WORK ORDER — Reproduce only the lines that begin at the line with "Clear selection with the X next to 2 selected" and run to the end of the entries; omit every picture.

>>>>>

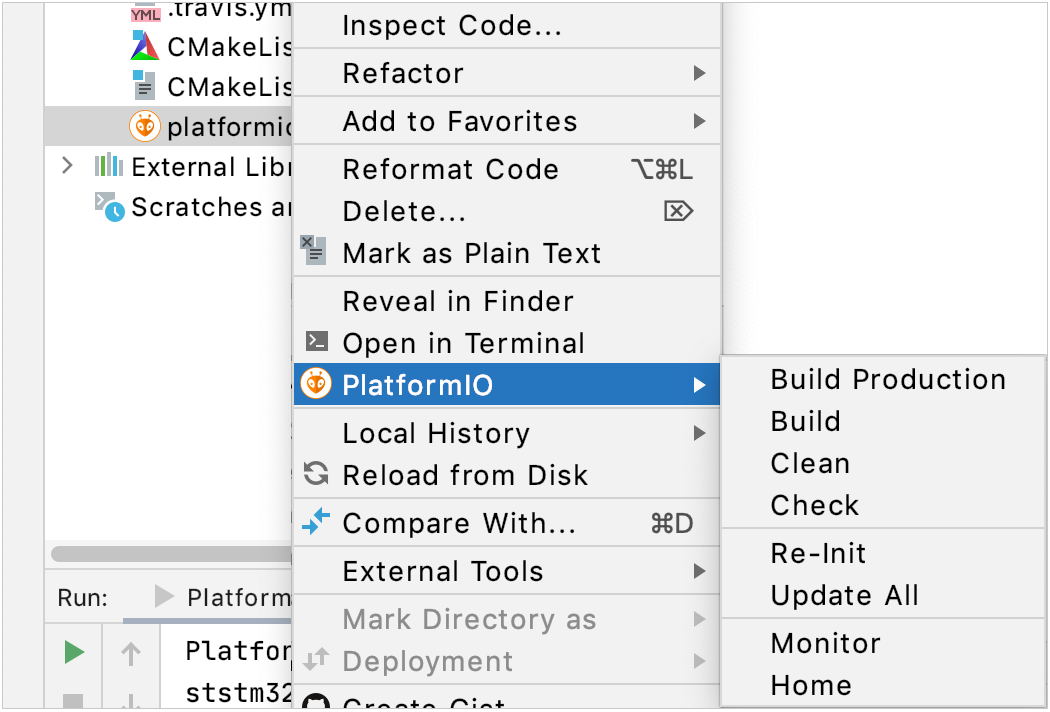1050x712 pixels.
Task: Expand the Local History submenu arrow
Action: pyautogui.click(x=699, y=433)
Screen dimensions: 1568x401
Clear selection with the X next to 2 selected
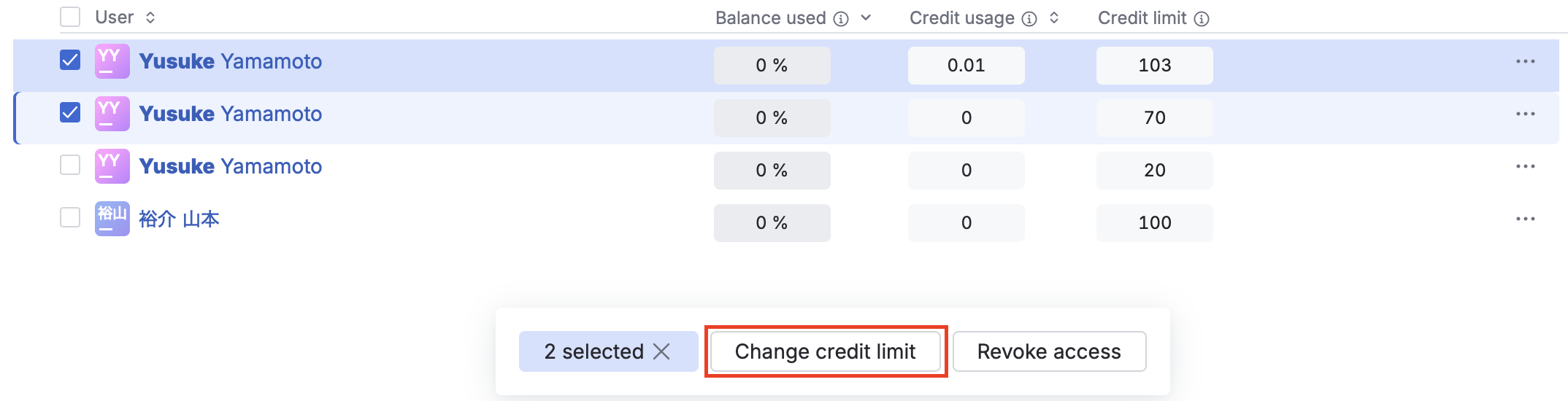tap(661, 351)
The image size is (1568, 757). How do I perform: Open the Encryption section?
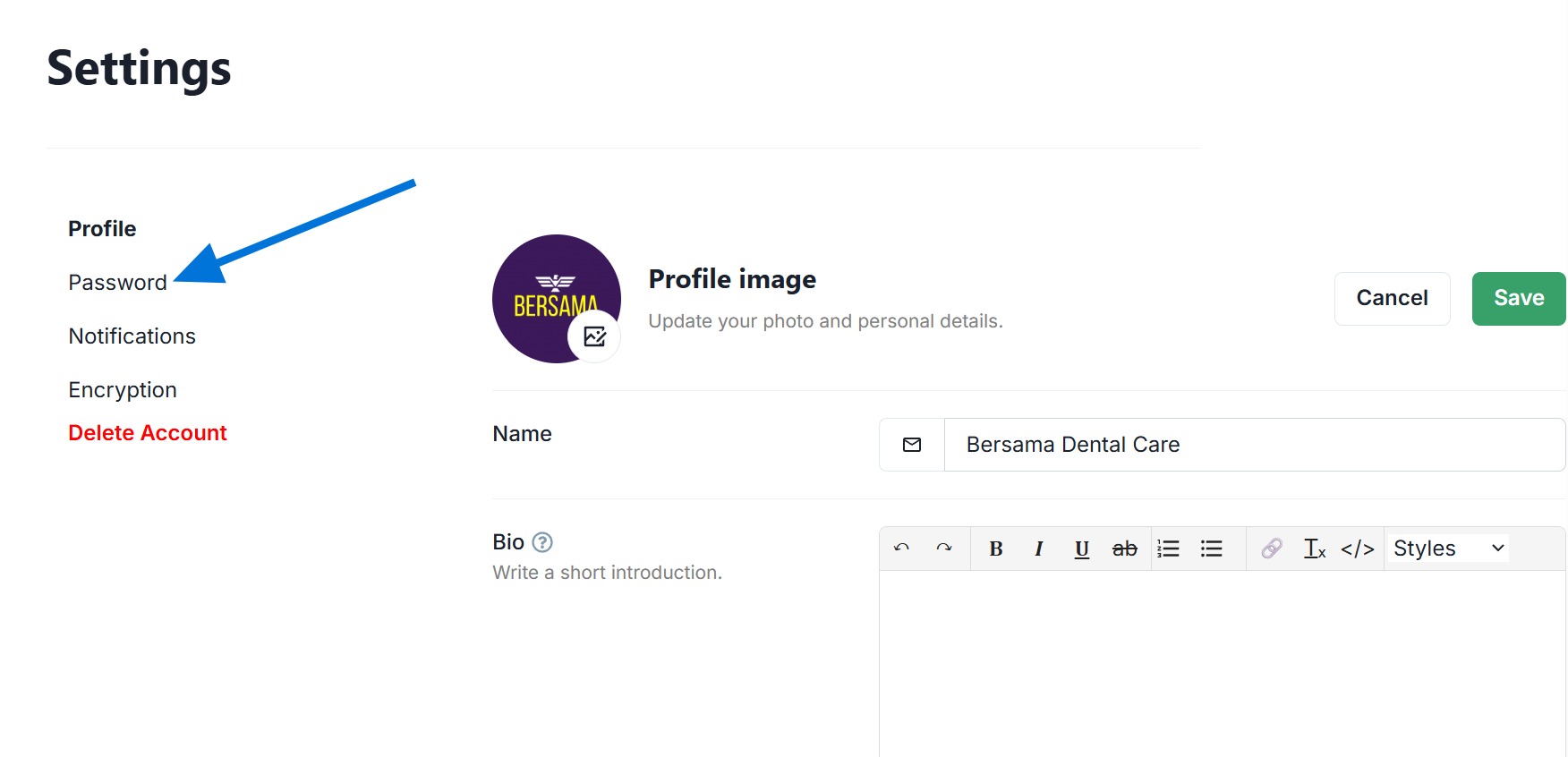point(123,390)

<<<<<

FINISHED EXERCISE —
Clear selection with the X next to 2 selected
tap(661, 351)
The image size is (1568, 757). How do I perform: Open the Encryption section?
point(123,390)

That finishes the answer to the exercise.